AidData’s Senior Program Manager Alena Stern ’12 has been involved with the project since it was founded in 2009.

She said that AidData could not have done the work it has done over the years does without students’ involvement in research.

“The body of work at AidData has really grown and students have been a driving force at every step,” Stern said.

Stern said that student research and connections built abroad help to lay the groundwork for big projects like the one awarded from the DREAMS challenge.

Government and international relations professor Michael Tierney is the co-founder and director of the AidData Center for Development Policy, and he also stressed the importance of student efforts in AidData’s body of work.

Tierney also said that winning this project grant will create more opportunities for students seeking to be involved in the research process.

“As with most other AidData projects, this grant will provide opportunities for William & Mary students to be involved in every step in the research process,” Tierney said in an email. “From gathering original evidence, coding and categorizing data, conducting field research, presenting to academic and policy audiences, and ultimately writing up the results in the form of publications.”

Like Stern, Tierney noted that the way students are involved in AidData projects is unique.

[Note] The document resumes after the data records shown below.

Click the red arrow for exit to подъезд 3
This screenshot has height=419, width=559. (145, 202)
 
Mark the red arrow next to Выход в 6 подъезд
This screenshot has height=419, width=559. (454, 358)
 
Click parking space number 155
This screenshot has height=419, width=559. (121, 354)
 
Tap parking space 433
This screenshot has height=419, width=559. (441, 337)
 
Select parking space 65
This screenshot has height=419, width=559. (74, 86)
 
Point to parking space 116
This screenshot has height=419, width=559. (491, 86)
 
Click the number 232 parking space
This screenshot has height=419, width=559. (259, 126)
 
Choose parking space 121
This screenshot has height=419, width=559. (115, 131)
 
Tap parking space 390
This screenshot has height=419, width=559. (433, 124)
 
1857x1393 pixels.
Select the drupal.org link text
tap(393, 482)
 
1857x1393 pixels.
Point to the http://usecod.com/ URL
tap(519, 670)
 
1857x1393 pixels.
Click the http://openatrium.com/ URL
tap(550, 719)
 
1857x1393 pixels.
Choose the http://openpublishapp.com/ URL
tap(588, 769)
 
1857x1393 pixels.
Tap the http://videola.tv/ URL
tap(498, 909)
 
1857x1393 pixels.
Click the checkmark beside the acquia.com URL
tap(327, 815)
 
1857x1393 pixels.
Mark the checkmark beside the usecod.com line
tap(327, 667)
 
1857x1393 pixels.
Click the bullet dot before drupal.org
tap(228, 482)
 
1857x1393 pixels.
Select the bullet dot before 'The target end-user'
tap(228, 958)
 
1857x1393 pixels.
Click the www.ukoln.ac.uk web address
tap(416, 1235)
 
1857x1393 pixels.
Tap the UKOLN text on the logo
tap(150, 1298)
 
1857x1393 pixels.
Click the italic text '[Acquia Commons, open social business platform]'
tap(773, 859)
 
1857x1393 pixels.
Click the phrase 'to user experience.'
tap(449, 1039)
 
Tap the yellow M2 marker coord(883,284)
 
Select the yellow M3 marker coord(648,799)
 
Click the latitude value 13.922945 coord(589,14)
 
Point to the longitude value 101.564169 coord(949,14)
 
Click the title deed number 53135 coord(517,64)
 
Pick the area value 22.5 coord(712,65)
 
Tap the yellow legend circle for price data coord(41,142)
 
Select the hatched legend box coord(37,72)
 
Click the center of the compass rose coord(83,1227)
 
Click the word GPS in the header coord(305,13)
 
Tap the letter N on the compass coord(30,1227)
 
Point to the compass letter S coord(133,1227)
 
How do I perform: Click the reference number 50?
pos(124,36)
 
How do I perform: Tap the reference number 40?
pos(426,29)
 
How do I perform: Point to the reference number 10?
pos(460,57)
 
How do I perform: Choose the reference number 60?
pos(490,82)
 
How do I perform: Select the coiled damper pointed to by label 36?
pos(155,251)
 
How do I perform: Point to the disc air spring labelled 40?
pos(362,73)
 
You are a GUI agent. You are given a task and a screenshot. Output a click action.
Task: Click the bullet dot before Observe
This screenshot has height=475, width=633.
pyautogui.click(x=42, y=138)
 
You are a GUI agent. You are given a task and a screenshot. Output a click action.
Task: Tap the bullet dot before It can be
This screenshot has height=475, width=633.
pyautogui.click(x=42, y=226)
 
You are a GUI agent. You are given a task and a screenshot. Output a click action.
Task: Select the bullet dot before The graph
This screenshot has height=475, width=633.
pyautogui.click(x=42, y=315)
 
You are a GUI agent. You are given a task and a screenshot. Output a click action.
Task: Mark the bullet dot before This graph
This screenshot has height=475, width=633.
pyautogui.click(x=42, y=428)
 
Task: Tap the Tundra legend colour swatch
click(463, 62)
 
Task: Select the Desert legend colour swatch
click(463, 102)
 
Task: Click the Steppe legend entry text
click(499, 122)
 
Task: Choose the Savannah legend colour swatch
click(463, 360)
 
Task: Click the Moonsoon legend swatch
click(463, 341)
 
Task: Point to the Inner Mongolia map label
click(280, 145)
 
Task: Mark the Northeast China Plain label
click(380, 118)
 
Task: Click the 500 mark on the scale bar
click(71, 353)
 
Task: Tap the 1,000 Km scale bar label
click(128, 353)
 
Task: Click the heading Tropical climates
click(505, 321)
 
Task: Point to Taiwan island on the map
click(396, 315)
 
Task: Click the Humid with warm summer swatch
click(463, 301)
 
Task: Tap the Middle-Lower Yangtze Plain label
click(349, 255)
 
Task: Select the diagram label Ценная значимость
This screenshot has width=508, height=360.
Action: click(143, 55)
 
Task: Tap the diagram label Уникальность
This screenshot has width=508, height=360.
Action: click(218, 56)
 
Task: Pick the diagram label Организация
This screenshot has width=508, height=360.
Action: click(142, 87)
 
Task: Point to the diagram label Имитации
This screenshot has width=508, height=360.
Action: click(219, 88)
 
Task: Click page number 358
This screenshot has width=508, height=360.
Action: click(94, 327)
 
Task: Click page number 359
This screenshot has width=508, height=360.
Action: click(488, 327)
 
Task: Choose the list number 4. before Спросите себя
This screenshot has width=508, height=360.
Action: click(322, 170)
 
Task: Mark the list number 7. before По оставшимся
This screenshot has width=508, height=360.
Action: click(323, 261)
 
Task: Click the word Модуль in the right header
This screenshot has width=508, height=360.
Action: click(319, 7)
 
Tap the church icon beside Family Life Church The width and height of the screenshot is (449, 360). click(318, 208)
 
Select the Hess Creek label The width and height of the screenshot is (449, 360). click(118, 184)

“Students who work on AidData projects are not practicing or preparing to do research,” Tierney said in an email. “They are directly involved in the creation of new knowledge.”

One of the most significant roles students play in AidData is their involvement in the organization’s work with geospatial data.

According to Trichler, this project will help provide decision makers in Zambia and Uganda with the granular data needed to deliver outcomes in public health, including the geospatial data needed to identify where aid is most needed.

Trichler said that working at AidData has brought him a greater appreciation of the amount of data involved in the average American’s daily life, citing Google, Yelp and Pokemon Go’s data-gathering specifically.

“Pokemon Go has so much data it’s amazing,” Trichler said. “But arguably more important than Pokemon Go is getting these health medicines to those very vulnerable populations, and without understanding things like where aid has historically flowed, without understanding where there’s populations in need, you’ll have higher burdens on taxpayers and less effective treatment rates.”

Trichler also said that something he enjoys about working with AidData is seeing the impact the organization’s research and partnerships with local organizations can have on populations in need.

“Our ideas at William and Mary are helping to make the world better, even if incrementally,” Trichler said. “At the end of the day it’s about helping people’s lives improve and without those local partnerships and without AidData as that bridge, it’s much harder to do.”

According to Trichler, AidData will meet with the State Department two more times to finalize plans before the project gets underway.